I know. I just had just one.
It is the perfect blend of sweet, savory and spice and included such things as chipotle, mandarine, pineapple juice, tamarind and an infusion of piloncillo (Azúcar mascabado) and guayaba and then smoked with copal.
It was served to me in a skeleton head smoking however it was ice cold when I drank it. It was by far one of the most unusual Margarita I've had since I've been here.
It was also strong. I was back to being a one Margarita girl...or was I? Suddenly I found myself dreaming about making the perfect, award winning recipe for next year.
Blame it on the copal!
Footnote: The more I learn the better they taste....

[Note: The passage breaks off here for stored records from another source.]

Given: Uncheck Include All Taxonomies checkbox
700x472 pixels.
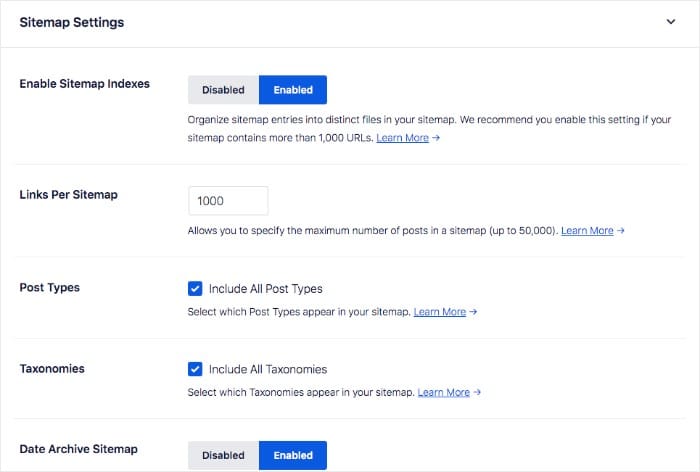Looking at the screenshot, I should pyautogui.click(x=196, y=369).
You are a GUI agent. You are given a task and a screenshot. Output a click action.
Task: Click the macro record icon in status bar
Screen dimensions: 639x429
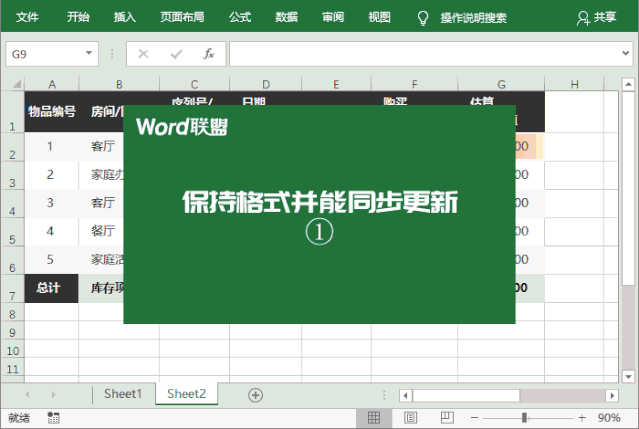coord(53,417)
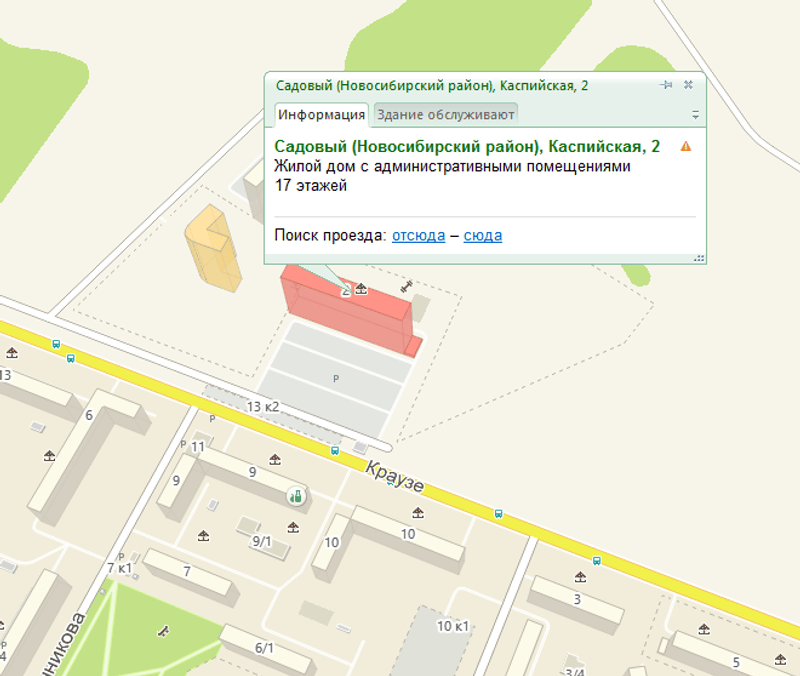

You don't have to go out for a good Margarita. You can make it at home.
The tequila Queen is changing up her basic formula for Margaritas just slightly and adding an ounce of Liqueur.
I had two well-qualified tasters tonight who agreed this was one of the best Margaritas they have tasted.
Formula: The base is tequila and lime juice with two modifiers: Cointreau and simple syrup.
The ratio 2:2:1:1 or 2 parts tequila, 2 parts lime juice, 1 part Cointreau, and 1 part simple syrup.
Tequila: Use only 100% agave tequila.
Although most people swear by Blanco a Reposado will also bring out the roasted agave flavors.
For this taste test, I used what the bartenders at Hotel Sautto use - some of the least expensive (87 pesos a bottle) and oldest (1879) made tequila in Mexico: Orendain Tequila Blanco.
Lime juice: Fresh-squeezed only. In Mexico I use the small, Mexican limes that come off the trees in my back yard. They are much sweeter and less acidic. 2 ounces = 6 limes.
Liqueur: I have yet to taste a Margarita made with Grand Marnier that I love and only use Cointreau or the Mexican version Controy.
Why Cointreau? It is not very sweet and has an intense bitter orange flavor.
In Mexico, I buy Madrilena Jarabe Natural. In the states I make it from scratch.
2 parts sugar
1 part water
Bring the water to a boil. Dissolve the sugar into the boiling water, stirring constantly.
Once the sugar is dissolved completely, remove the pan from the heat. Do not boil for too long or the syrup will be too thick. Allow to cool completely and thicken. Bottle. To prolong the shelf life add a little vodka.